- [What this exercise asks]
• 1. Answer these from the piece on Hanuman paintings, one line each:
(a) In the manuscript painting, how many of the ten hands hold weapons?
(b) Who chases the baby Hanuman on a ratha?
(c) What size is the work showing the battle scene?
• 2. Name every figure from myth that the piece on Hanuman paintings mentions.
• 3. Carry on the piece on Hanuman paintings from its last sentence.

----- Reading text

Another nineteenth century work from Kashmir, a manuscript painting, is a brave departure, from the calm Panchamukhi depictions of Himachal Pradesh. Three of the five mukhas are shown in tandem with Hanuman’s watchful aggression and two turned away in quiet retrospect. Nine of the 10 hands are shown holding different weapons, including an uprooted tree and a looped rope in two hands, and a saffron dhwaja in one. This work illustrates the might of Mahavir Hanuman, it displays the hefty imagination in art that would have once occupied the artists of Indic Kashmir.
One of the first paintings in the introductory set of works at the display was a work celebrating the bal roop of Hanuman. The baby Hanuman is depicted devouring the sun. The ball-like sun fits into his arm. Chasing him on a ratha is Indra and his bent bow. Here, Hanuman’s body conveys his physical strength in the tender phase. Another nineteenth century work from Kashmir is a folio from Ramayan depicting Ram and Lakshman’s battle with Ravan.
The extraordinary expression of the battle scene places Hanuman at the top centre of the 24 by 33 cm work, even as Ravan takes centre stage pushing Ram and Lakshman slightly towards bottom right. The viewer’s attention falls first on Ravan, then, on Hanuman. His mukha is open during the aggressive move he is making towards the enemy.

----------
----- Extracted data

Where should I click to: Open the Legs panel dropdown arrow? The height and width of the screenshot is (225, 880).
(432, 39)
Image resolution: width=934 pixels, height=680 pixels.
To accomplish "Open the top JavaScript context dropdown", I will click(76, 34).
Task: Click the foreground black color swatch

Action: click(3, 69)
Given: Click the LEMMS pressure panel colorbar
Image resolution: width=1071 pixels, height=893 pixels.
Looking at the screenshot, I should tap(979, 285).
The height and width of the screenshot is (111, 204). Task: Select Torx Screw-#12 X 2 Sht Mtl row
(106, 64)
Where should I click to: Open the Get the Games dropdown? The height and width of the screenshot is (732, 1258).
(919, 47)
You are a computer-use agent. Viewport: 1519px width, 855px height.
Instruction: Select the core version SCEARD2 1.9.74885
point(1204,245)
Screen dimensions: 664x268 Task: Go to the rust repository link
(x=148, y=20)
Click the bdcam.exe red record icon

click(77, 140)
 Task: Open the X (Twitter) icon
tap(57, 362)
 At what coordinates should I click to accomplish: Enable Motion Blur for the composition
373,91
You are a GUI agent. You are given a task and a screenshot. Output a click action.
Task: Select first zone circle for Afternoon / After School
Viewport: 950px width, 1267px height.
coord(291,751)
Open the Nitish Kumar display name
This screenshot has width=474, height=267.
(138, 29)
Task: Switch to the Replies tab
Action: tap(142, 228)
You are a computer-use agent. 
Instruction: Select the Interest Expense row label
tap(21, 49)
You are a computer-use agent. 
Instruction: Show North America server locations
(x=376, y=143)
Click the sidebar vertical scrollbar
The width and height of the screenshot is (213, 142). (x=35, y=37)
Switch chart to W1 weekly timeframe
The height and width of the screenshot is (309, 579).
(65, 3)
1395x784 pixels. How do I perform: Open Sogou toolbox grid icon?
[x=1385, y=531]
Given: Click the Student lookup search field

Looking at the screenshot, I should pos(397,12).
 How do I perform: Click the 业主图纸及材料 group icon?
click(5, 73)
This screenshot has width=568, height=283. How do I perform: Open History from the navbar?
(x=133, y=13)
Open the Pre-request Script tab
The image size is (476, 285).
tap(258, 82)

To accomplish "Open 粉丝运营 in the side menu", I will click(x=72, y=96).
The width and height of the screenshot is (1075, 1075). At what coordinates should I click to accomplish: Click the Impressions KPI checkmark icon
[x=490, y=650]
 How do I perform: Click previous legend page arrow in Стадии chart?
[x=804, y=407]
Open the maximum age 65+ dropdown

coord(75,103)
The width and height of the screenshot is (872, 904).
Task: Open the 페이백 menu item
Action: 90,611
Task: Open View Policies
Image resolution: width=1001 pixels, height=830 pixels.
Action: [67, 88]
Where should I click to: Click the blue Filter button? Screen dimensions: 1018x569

----------

- [Task results]
• 1.
(a) Nine
(b) Indra
(c) 24 by 33 cm

• 2. Hanuman, Indra, Ram, Lakshman, Ravan

• 3.
A nineteenth century work from Awadh, Uttar Pradesh, depicts Bharat, Ram’s brother transporting Hanuman to the battlefield of Lanka on his arrow. Bharat is shown seated on a mat, Ram’s khadau placed on a chauki before him and facing him is a Shivalinga and Nandi on a dais. Hanuman is shown crouching comfortably near the tip of the arrow. On his arms rests a portion of a hillock — its flora and fauna, and a small dwelling, too. The arrow is longer than usual. Long enough to come across as what we know as the bhala.
The eighteenth century pataka paintings from Rajasthan mostly represent the multi-headed Hanuman drawing, according to Aryan, by priests for the devotee, as part of the rituals undertaken on the latter’s behalf. These are Panchamukhi, Navamukhi and Ekadashmukhi representations of Hanuman, arriving with text in Devanagri script, “for invoking blessings on the worshipper” and to rid him of the evil eye. In a painting showing the Navamukhi Hanuman, Indra is shown “attired like a Rajput mahout”.
God and demon interactions are celebrated in several unique complexities. BN tells me that he has gnashed many arguments on gender contours involving depictions of demonesses and Hanuman. He seems well equipped with impatience for controversies surrounding Hanuman that some foreign and Indian viewers are prone to stirring.
The towering visualisation of Hanuman in folk art provides a link between the divine and human. His portrayal in simplicity and honesty of the spontaneous, deft yet untrained hand points to the unknown Indic artist’s consciousness, his embracing of deity, and the ease with which he walks into contemporaneity of his times keeping Hanuman in focus. BN recognises that essential distinction between human imagination attempting to portray Hanuman and human imagination that assimilates devotion in art to weave extraordinary, pronounced and dynamic images of our sacred superhero.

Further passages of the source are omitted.